▸ PROBLEM TO WORK ON: Collect every line in the items that contains the string "Viewport", matching case exactly.

▸ SOURCE DATA:
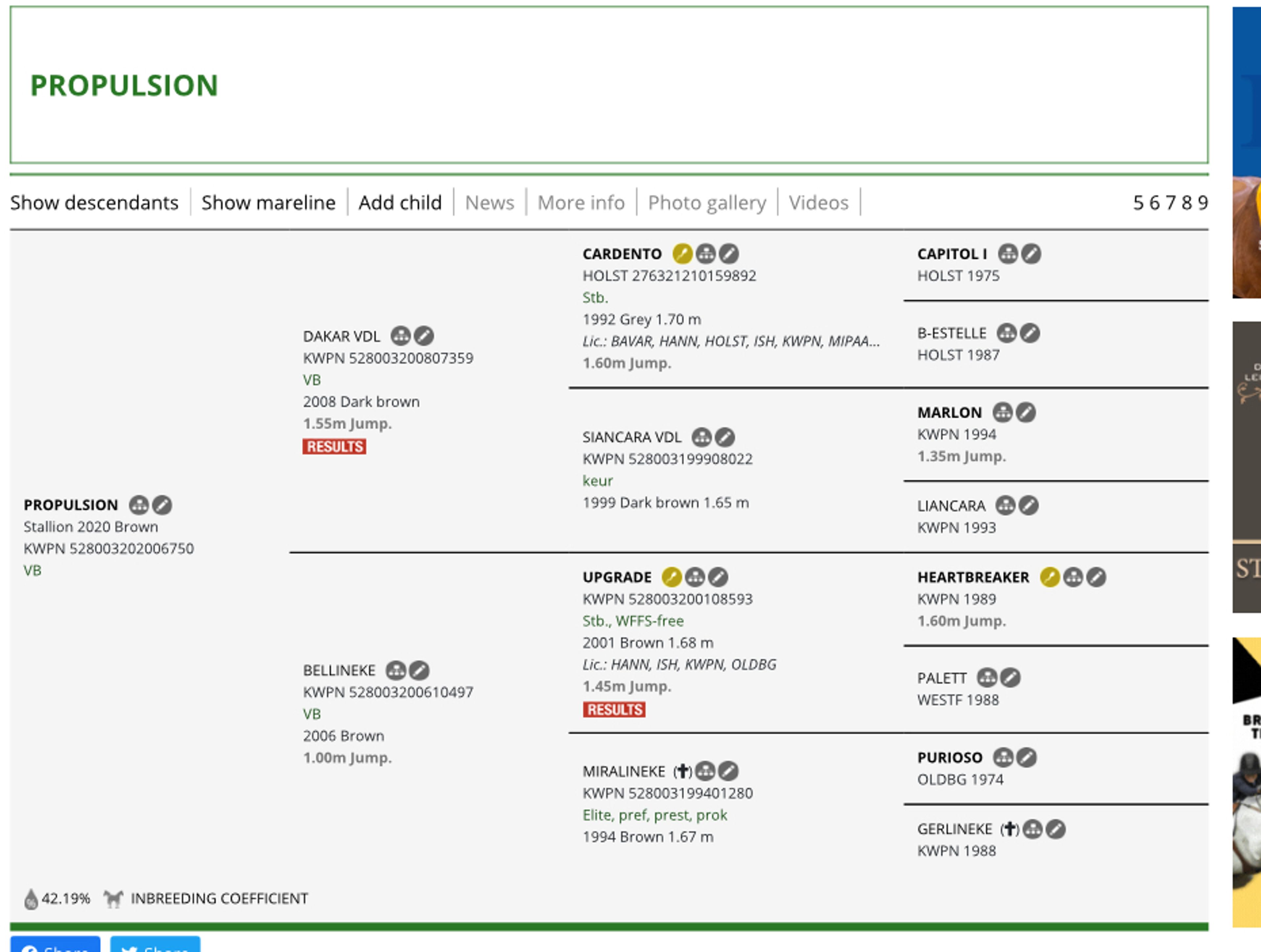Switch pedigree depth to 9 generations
--
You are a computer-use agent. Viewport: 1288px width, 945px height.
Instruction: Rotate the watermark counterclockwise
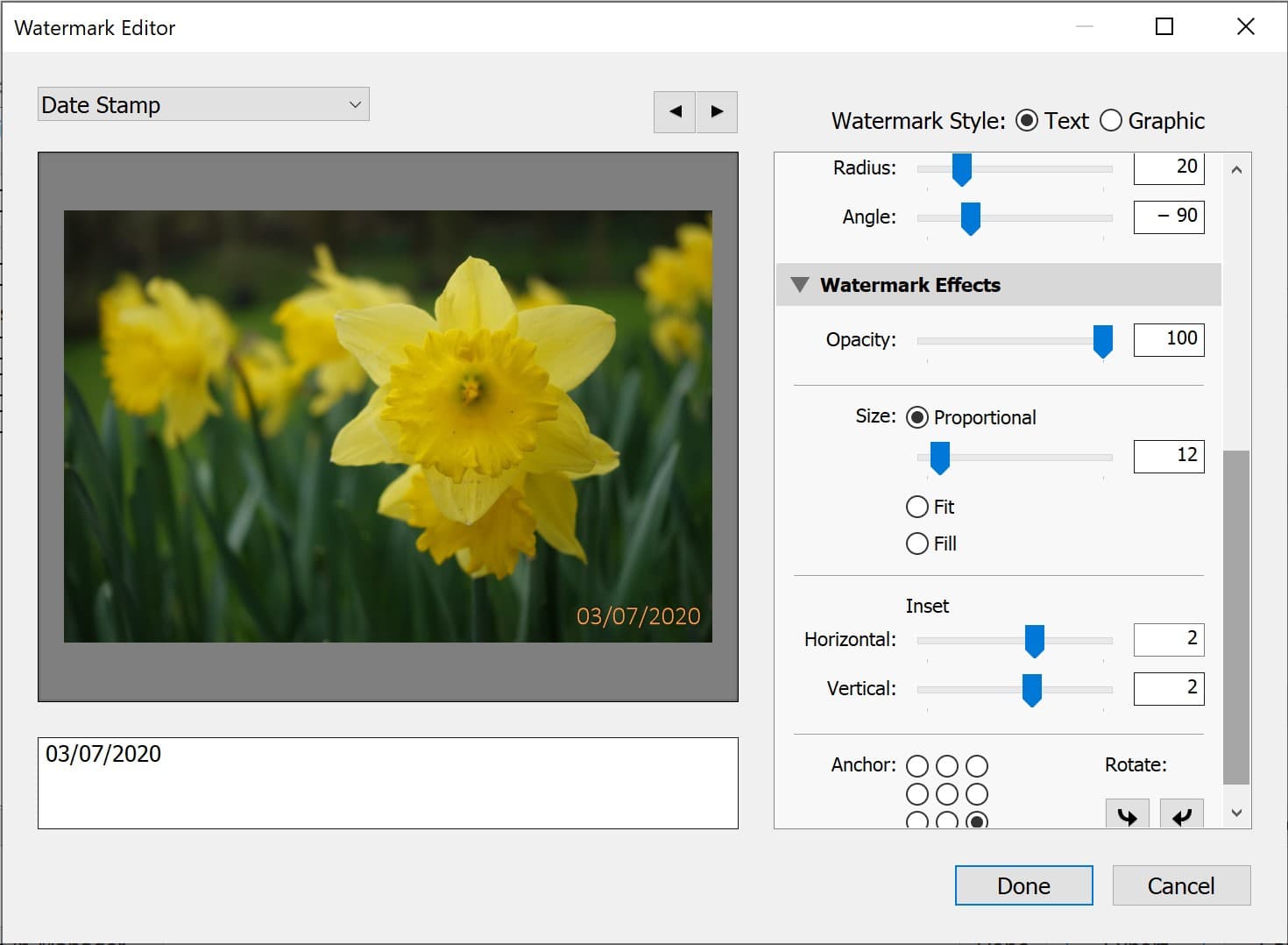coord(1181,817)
--
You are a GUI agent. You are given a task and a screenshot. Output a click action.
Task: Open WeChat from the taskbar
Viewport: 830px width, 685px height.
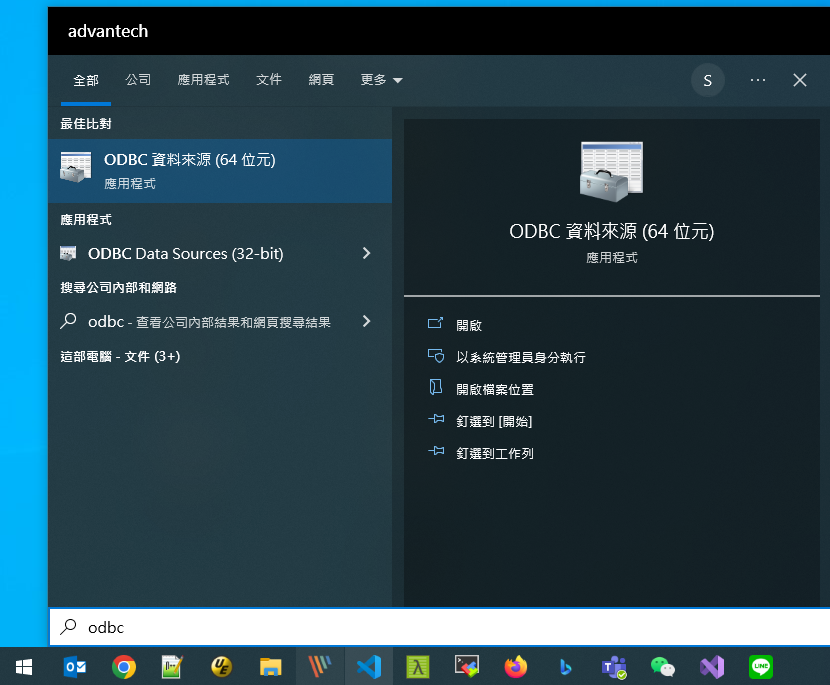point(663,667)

▸ COMPLETE OUTPUT:
You are a computer-use agent. Viewport: 1288px width, 945px height.
Viewport: 830px width, 685px height.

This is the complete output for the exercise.